• Task requirements
Make an exact copy of every entry.

• Record set

○ ○ ○ ○ ○

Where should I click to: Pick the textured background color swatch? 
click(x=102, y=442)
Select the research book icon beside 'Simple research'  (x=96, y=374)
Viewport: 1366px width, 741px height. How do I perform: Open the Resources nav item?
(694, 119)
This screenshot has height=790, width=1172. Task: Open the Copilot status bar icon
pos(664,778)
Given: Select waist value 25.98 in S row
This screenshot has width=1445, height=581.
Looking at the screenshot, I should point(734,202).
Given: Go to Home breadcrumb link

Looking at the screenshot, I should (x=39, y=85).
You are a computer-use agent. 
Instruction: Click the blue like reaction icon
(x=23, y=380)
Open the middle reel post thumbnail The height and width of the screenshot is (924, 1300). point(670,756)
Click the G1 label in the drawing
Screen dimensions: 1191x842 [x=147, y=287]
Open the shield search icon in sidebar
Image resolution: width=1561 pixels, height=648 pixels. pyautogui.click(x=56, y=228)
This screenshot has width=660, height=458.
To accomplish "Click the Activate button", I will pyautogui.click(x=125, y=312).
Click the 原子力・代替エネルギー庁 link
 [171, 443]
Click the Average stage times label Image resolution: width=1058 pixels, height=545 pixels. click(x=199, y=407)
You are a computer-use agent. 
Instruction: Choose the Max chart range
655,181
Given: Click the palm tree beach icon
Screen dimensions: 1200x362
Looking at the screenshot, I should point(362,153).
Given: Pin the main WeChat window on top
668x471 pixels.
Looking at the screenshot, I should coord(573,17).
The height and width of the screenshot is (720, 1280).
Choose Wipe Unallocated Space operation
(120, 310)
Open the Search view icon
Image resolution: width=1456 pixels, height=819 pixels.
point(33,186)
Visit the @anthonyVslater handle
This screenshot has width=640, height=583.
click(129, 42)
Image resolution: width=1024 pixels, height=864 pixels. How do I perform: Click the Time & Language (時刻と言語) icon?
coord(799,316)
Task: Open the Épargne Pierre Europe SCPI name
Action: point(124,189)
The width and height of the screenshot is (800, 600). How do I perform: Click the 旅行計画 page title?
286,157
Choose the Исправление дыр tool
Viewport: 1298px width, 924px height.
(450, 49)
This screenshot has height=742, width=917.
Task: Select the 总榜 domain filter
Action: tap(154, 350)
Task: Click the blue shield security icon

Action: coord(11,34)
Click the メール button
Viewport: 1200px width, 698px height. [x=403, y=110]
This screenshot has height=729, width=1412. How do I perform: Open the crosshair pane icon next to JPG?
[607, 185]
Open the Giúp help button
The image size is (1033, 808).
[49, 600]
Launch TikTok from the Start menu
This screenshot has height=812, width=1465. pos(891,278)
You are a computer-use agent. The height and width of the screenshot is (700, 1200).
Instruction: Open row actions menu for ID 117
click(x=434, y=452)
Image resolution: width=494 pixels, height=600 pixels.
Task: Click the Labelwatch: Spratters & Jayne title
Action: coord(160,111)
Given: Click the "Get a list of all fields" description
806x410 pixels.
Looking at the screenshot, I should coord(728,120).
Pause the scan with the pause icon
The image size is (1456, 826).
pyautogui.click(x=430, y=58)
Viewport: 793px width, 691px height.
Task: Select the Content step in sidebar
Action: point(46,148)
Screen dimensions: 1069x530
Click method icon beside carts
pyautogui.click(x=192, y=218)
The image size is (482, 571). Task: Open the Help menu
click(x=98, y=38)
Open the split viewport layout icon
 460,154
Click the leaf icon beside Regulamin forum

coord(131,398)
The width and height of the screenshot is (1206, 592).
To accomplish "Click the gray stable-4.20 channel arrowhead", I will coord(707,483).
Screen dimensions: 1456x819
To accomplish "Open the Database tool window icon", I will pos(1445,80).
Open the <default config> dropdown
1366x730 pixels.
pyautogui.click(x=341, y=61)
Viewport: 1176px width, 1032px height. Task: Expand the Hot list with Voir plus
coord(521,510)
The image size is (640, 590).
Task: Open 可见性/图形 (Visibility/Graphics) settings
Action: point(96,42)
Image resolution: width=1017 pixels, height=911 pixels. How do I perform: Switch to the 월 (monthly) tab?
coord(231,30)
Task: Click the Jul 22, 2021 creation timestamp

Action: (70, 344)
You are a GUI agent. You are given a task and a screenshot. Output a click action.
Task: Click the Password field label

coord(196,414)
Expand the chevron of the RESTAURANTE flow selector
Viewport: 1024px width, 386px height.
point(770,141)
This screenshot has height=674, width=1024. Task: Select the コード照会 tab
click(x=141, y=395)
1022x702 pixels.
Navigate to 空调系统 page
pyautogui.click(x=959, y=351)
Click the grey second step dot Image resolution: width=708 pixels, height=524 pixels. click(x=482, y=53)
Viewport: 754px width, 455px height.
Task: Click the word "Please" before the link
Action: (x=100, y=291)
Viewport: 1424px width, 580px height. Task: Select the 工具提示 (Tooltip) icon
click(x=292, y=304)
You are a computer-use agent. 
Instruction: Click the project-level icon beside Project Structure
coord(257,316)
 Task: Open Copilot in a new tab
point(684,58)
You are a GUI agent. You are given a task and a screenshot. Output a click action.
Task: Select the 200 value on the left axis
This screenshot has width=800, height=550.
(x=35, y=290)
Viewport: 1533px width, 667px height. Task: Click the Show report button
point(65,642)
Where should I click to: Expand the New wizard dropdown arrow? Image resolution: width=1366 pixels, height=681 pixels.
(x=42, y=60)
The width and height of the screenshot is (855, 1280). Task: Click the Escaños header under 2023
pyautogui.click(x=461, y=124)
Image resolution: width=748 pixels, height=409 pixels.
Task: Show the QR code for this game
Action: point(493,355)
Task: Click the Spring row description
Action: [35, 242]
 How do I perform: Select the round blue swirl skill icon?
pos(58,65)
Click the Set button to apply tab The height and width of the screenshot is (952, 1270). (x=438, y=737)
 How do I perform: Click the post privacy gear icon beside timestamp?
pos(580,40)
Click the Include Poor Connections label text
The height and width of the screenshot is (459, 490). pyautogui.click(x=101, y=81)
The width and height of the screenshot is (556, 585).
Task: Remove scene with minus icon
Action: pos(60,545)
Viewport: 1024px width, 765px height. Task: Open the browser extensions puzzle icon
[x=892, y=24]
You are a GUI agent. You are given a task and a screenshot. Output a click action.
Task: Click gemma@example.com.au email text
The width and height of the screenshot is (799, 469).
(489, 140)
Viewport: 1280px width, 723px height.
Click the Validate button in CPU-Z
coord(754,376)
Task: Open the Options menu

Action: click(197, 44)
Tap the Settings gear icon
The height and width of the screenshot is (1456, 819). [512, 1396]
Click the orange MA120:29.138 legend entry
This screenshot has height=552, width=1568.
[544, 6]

○ ○ ○ ○ ○

• Reply to the task
Where should I click to: Pick the textured background color swatch? 
click(x=102, y=442)
Select the research book icon beside 'Simple research'  (x=96, y=374)
Viewport: 1366px width, 741px height. How do I perform: Open the Resources nav item?
(694, 119)
This screenshot has height=790, width=1172. Task: Open the Copilot status bar icon
pos(664,778)
Given: Select waist value 25.98 in S row
This screenshot has width=1445, height=581.
Looking at the screenshot, I should point(734,202).
Given: Go to Home breadcrumb link

Looking at the screenshot, I should (x=39, y=85).
You are a computer-use agent. 
Instruction: Click the blue like reaction icon
(x=23, y=380)
Open the middle reel post thumbnail The height and width of the screenshot is (924, 1300). point(670,756)
Click the G1 label in the drawing
Screen dimensions: 1191x842 [x=147, y=287]
Open the shield search icon in sidebar
Image resolution: width=1561 pixels, height=648 pixels. pyautogui.click(x=56, y=228)
This screenshot has width=660, height=458.
To accomplish "Click the Activate button", I will pyautogui.click(x=125, y=312).
Click the 原子力・代替エネルギー庁 link
 [171, 443]
Click the Average stage times label Image resolution: width=1058 pixels, height=545 pixels. click(x=199, y=407)
You are a computer-use agent. 
Instruction: Choose the Max chart range
655,181
Given: Click the palm tree beach icon
Screen dimensions: 1200x362
Looking at the screenshot, I should point(362,153).
Given: Pin the main WeChat window on top
668x471 pixels.
Looking at the screenshot, I should coord(573,17).
The height and width of the screenshot is (720, 1280).
Choose Wipe Unallocated Space operation
(120, 310)
Open the Search view icon
Image resolution: width=1456 pixels, height=819 pixels.
point(33,186)
Visit the @anthonyVslater handle
This screenshot has width=640, height=583.
click(129, 42)
Image resolution: width=1024 pixels, height=864 pixels. How do I perform: Click the Time & Language (時刻と言語) icon?
coord(799,316)
Task: Open the Épargne Pierre Europe SCPI name
Action: point(124,189)
The width and height of the screenshot is (800, 600). How do I perform: Click the 旅行計画 page title?
286,157
Choose the Исправление дыр tool
Viewport: 1298px width, 924px height.
(450, 49)
This screenshot has height=742, width=917.
Task: Select the 总榜 domain filter
Action: tap(154, 350)
Task: Click the blue shield security icon

Action: coord(11,34)
Click the メール button
Viewport: 1200px width, 698px height. [x=403, y=110]
This screenshot has height=729, width=1412. How do I perform: Open the crosshair pane icon next to JPG?
[607, 185]
Open the Giúp help button
The image size is (1033, 808).
[49, 600]
Launch TikTok from the Start menu
This screenshot has height=812, width=1465. pos(891,278)
You are a computer-use agent. The height and width of the screenshot is (700, 1200).
Instruction: Open row actions menu for ID 117
click(x=434, y=452)
Image resolution: width=494 pixels, height=600 pixels.
Task: Click the Labelwatch: Spratters & Jayne title
Action: coord(160,111)
Given: Click the "Get a list of all fields" description
806x410 pixels.
Looking at the screenshot, I should coord(728,120).
Pause the scan with the pause icon
The image size is (1456, 826).
pyautogui.click(x=430, y=58)
Viewport: 793px width, 691px height.
Task: Select the Content step in sidebar
Action: point(46,148)
Screen dimensions: 1069x530
Click method icon beside carts
pyautogui.click(x=192, y=218)
The image size is (482, 571). Task: Open the Help menu
click(x=98, y=38)
Open the split viewport layout icon
 460,154
Click the leaf icon beside Regulamin forum

coord(131,398)
The width and height of the screenshot is (1206, 592).
To accomplish "Click the gray stable-4.20 channel arrowhead", I will coord(707,483).
Screen dimensions: 1456x819
To accomplish "Open the Database tool window icon", I will pos(1445,80).
Open the <default config> dropdown
1366x730 pixels.
pyautogui.click(x=341, y=61)
Viewport: 1176px width, 1032px height. Task: Expand the Hot list with Voir plus
coord(521,510)
The image size is (640, 590).
Task: Open 可见性/图形 (Visibility/Graphics) settings
Action: point(96,42)
Image resolution: width=1017 pixels, height=911 pixels. How do I perform: Switch to the 월 (monthly) tab?
coord(231,30)
Task: Click the Jul 22, 2021 creation timestamp

Action: (70, 344)
You are a GUI agent. You are given a task and a screenshot. Output a click action.
Task: Click the Password field label

coord(196,414)
Expand the chevron of the RESTAURANTE flow selector
Viewport: 1024px width, 386px height.
point(770,141)
This screenshot has height=674, width=1024. Task: Select the コード照会 tab
click(x=141, y=395)
1022x702 pixels.
Navigate to 空调系统 page
pyautogui.click(x=959, y=351)
Click the grey second step dot Image resolution: width=708 pixels, height=524 pixels. click(x=482, y=53)
Viewport: 754px width, 455px height.
Task: Click the word "Please" before the link
Action: (x=100, y=291)
Viewport: 1424px width, 580px height. Task: Select the 工具提示 (Tooltip) icon
click(x=292, y=304)
You are a computer-use agent. 
Instruction: Click the project-level icon beside Project Structure
coord(257,316)
 Task: Open Copilot in a new tab
point(684,58)
You are a GUI agent. You are given a task and a screenshot. Output a click action.
Task: Select the 200 value on the left axis
This screenshot has width=800, height=550.
(x=35, y=290)
Viewport: 1533px width, 667px height. Task: Click the Show report button
point(65,642)
Where should I click to: Expand the New wizard dropdown arrow? Image resolution: width=1366 pixels, height=681 pixels.
(x=42, y=60)
The width and height of the screenshot is (855, 1280). Task: Click the Escaños header under 2023
pyautogui.click(x=461, y=124)
Image resolution: width=748 pixels, height=409 pixels.
Task: Show the QR code for this game
Action: point(493,355)
Task: Click the Spring row description
Action: [35, 242]
 How do I perform: Select the round blue swirl skill icon?
pos(58,65)
Click the Set button to apply tab The height and width of the screenshot is (952, 1270). (x=438, y=737)
 How do I perform: Click the post privacy gear icon beside timestamp?
pos(580,40)
Click the Include Poor Connections label text
The height and width of the screenshot is (459, 490). pyautogui.click(x=101, y=81)
The width and height of the screenshot is (556, 585).
Task: Remove scene with minus icon
Action: pos(60,545)
Viewport: 1024px width, 765px height. Task: Open the browser extensions puzzle icon
[x=892, y=24]
You are a GUI agent. You are given a task and a screenshot. Output a click action.
Task: Click gemma@example.com.au email text
The width and height of the screenshot is (799, 469).
(489, 140)
Viewport: 1280px width, 723px height.
Click the Validate button in CPU-Z
coord(754,376)
Task: Open the Options menu

Action: click(197, 44)
Tap the Settings gear icon
The height and width of the screenshot is (1456, 819). [512, 1396]
Click the orange MA120:29.138 legend entry
This screenshot has height=552, width=1568.
[544, 6]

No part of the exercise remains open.